Provided entries:
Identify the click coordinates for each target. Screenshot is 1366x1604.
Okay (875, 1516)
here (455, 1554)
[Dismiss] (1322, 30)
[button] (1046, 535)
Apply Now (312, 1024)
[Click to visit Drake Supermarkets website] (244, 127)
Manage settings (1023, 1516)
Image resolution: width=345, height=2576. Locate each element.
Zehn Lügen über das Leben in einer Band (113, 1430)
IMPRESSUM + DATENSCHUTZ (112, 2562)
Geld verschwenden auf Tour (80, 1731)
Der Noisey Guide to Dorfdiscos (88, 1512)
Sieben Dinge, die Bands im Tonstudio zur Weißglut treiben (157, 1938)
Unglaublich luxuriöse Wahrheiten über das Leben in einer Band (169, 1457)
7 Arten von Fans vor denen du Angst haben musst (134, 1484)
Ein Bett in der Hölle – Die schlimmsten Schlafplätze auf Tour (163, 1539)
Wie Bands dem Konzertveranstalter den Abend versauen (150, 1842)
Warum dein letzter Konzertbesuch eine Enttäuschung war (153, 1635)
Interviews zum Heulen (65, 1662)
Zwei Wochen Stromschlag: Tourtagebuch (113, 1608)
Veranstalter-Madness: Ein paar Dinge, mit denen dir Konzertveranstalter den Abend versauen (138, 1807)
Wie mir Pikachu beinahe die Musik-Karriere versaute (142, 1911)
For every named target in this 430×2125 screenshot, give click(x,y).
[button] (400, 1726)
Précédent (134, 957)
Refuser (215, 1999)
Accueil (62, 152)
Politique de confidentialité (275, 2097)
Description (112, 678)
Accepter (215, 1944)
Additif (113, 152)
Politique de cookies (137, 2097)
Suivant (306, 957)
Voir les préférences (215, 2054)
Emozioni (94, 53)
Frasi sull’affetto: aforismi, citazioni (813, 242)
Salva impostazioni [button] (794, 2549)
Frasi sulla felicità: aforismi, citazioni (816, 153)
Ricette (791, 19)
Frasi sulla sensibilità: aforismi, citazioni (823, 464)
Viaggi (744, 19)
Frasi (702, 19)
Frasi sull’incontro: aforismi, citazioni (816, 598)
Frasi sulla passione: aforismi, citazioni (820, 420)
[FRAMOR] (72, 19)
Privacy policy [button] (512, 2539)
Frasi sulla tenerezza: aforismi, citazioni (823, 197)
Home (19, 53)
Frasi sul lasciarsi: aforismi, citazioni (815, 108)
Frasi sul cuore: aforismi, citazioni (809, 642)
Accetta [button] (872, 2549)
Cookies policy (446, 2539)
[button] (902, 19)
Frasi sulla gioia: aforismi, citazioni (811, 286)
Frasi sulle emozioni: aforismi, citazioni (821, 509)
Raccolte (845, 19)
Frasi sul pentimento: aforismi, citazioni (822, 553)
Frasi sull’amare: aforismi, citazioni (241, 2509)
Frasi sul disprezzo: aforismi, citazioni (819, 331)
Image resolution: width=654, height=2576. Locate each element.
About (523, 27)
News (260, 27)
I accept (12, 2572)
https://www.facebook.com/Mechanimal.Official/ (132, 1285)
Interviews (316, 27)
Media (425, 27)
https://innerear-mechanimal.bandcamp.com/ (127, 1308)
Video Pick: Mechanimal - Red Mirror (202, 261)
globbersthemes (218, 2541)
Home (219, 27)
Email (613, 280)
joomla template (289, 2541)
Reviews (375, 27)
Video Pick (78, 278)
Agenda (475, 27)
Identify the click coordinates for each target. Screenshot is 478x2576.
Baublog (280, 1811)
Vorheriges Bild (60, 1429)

Your goal: Collect each line of the entries that has the word "einer", copying it in full.

Response area:
Zehn Lügen über das Leben in einer Band (113, 1430)
Unglaublich luxuriöse Wahrheiten über das Leben in einer Band (169, 1457)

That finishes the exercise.